Et puis, le droit est une discipline pleine d’humour. La seule définition valable, c’est : «  le droit, c’est ce que le droit considère comme étant du droit  ». C’est à la fois absurde et merveilleux.

Et ton parcours scolaire, comment s’est-il construit ?

J’ai grandi dans le Var, dans un quartier populaire où les perspectives étaient limitées. J’ai eu la chance de faire des rencontres déterminantes.
D’abord, la boxe anglaise. Mon frère la pratiquait et je suis un passionné, mais un passionné, un passionné, un passionné, un passionné… J’ai commencé très jeune, et je n’ai jamais vraiment arrêté. Ça a été une école de vie merveilleuse : prendre des coups, se relever et se dire que ce n’est juste «  pas grave  », la capacité à se dire que lorsque tu es enfermé dans un petit carré, il faut lui donner du sens.
Ensuite, à l’université, j’ai eu la chance d’être très bien entouré. Ma directrice de thèse était exigeante mais profondément humaine. Grâce à elle, je n’ai jamais eu l’impression que c’était difficile. Je pensais même que faire une thèse allait être facile ! Quand tu es en confiance, tu peux aller au bout du monde.

« En réalité, de temps en temps, il faut être juste un peu curieux »

Quel étudiant étais-tu ?

Au lycée, j’étais plutôt assidu et sérieux. Mes profs ne diraient peut-être pas forcément ça mais ils ne me notaient pas mal, donc je ne dois pas être si loin que ça de la vérité.
Au collège, c’était plus compliqué. Comme beaucoup d’ados dans un environnement difficile, j’aurais pu basculer. Je dois énormément aux entraîneurs qui m’ont accompagné. La boxe m’a sauvé.
À l’université, j’ai toujours aimé ce que je faisais. Et quand tu aimes, tu n’as pas l’impression de travailler.

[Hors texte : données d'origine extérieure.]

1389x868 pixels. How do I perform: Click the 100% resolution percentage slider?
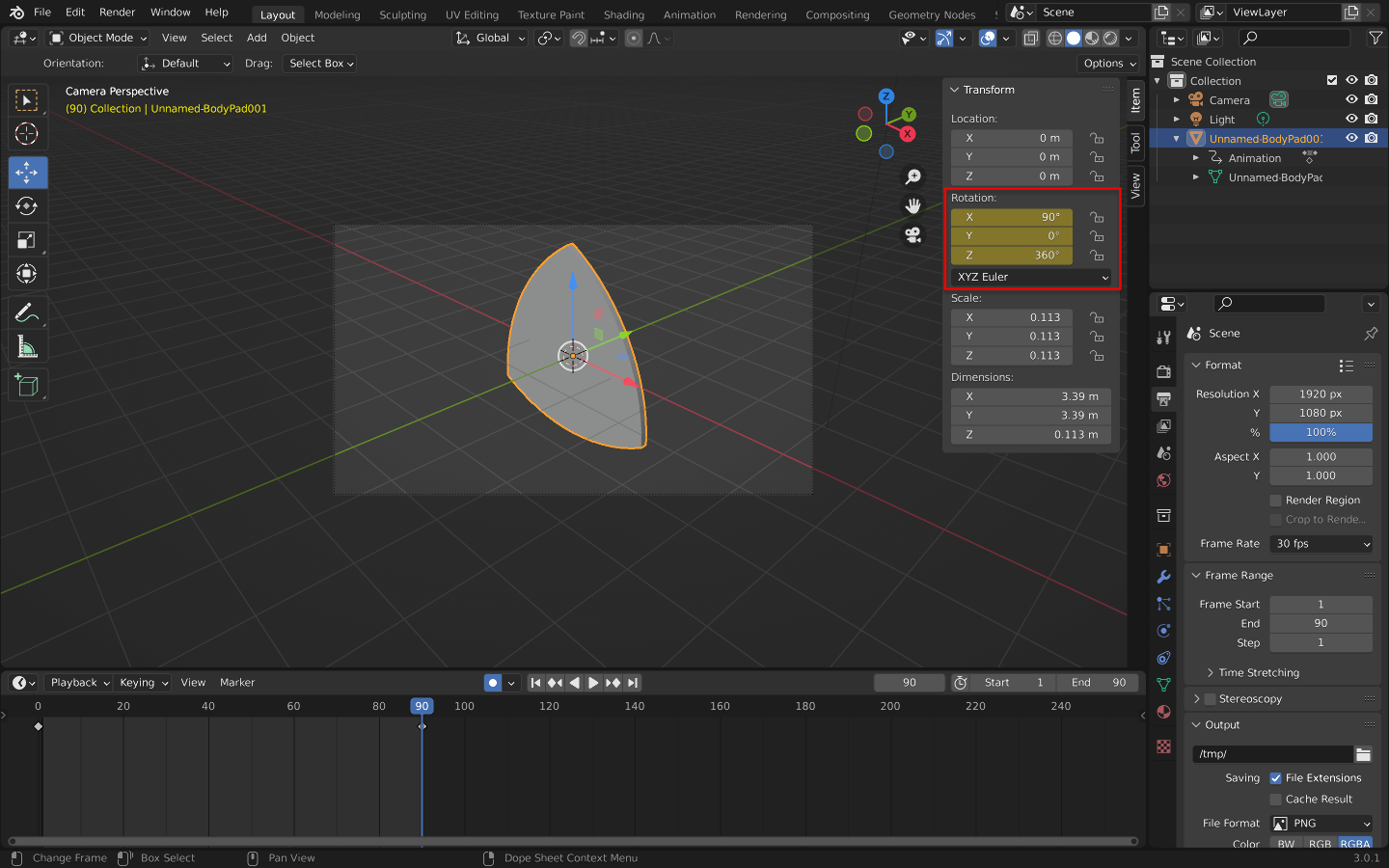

Si tu devais donner un conseil à un collégien ou un lycéen d’aujourd’hui ?

Je lui dirais : sois curieux. On s’arrête généralement trop tôt. Quand on va au cinéma, on va voir des films qu’on aime voir. On lit des livres qu’on sait déjà qu’on va les aimer. En réalité, de temps en temps, il faut être juste un peu curieux.
Il a des matières que tu peux détester mais quand tu les travailles, tu te rends compte que c’est plus intéressant que cela en avait l’air. Et au bout d’un moment, tu peux te réapproprier la matière, trouver ton espace de liberté. C’est une capacité que nous avons tous. Détester quelque chose suffisamment longtemps, c’est un engagement. Il ne faudrait pas que ce soit perdu.

Pour terminer : une œuvre qui symboliserait ta recherche ?

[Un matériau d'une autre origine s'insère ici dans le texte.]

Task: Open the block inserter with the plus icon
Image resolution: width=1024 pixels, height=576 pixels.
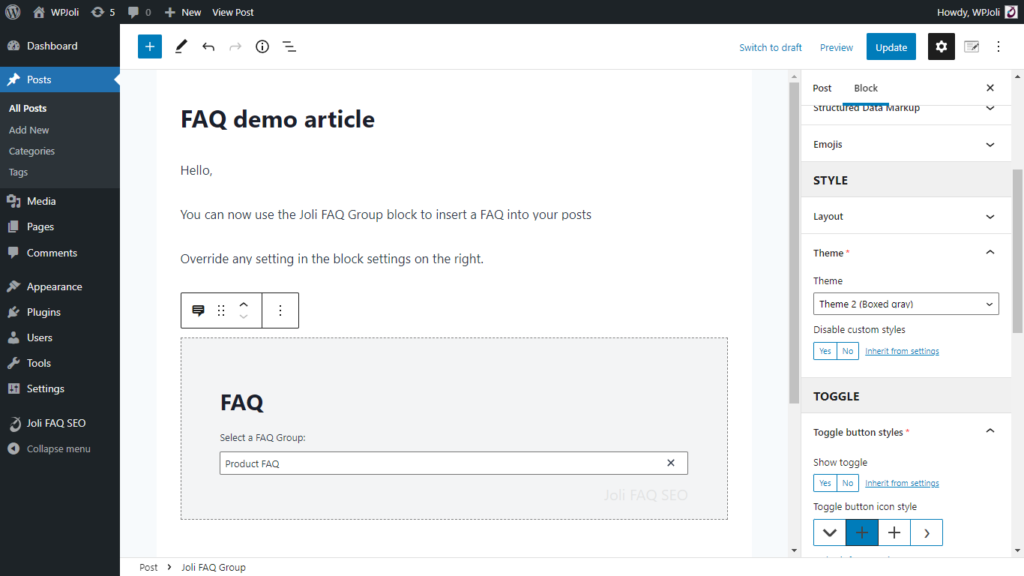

Deux auteurs m’accompagnent depuis toujours : Borges et Perec.
Borges, comme une évidence, qui m’a fait aimer les livres en me disant qu’il y avait quelque chose au-delà de l’objet. Chez Borges, il y a des labyrinthes, des miroirs et de temps en temps, il y a des tigres. J’ai trouvé ça fascinant. Trouver que dans la vie il y a des labyrinthes et toujours la possibilité d’en sortir, des miroirs qui permettent de te regarder et finalement d’en apprendre plus sur toi-même. Et si de temps en temps, tu peux croiser un tigre…
Et Perec, pour La Vie mode d’emploi. Un bouquin fait d’extraits qui constituent une carte invisible. Tu te balades dans un immeuble sans passer deux fois par les mêmes endroits. Tu as un puzzle, qui est l’objet du bouquin, que le personnage principal peint en blanc pour le recomposer par la suite, avec des jeux de mots tout le temps, des renvois en miroir que tu ne vois pas. Et dès le départ, une injonction : «  Regarde, regarde de tous tes yeux.  »
C’est un peu ça la recherche : regarder, explorer, assembler des morceaux, découvrir des liens cachés. Même les codes juridiques, si tu sais les lire, peuvent devenir fascinants.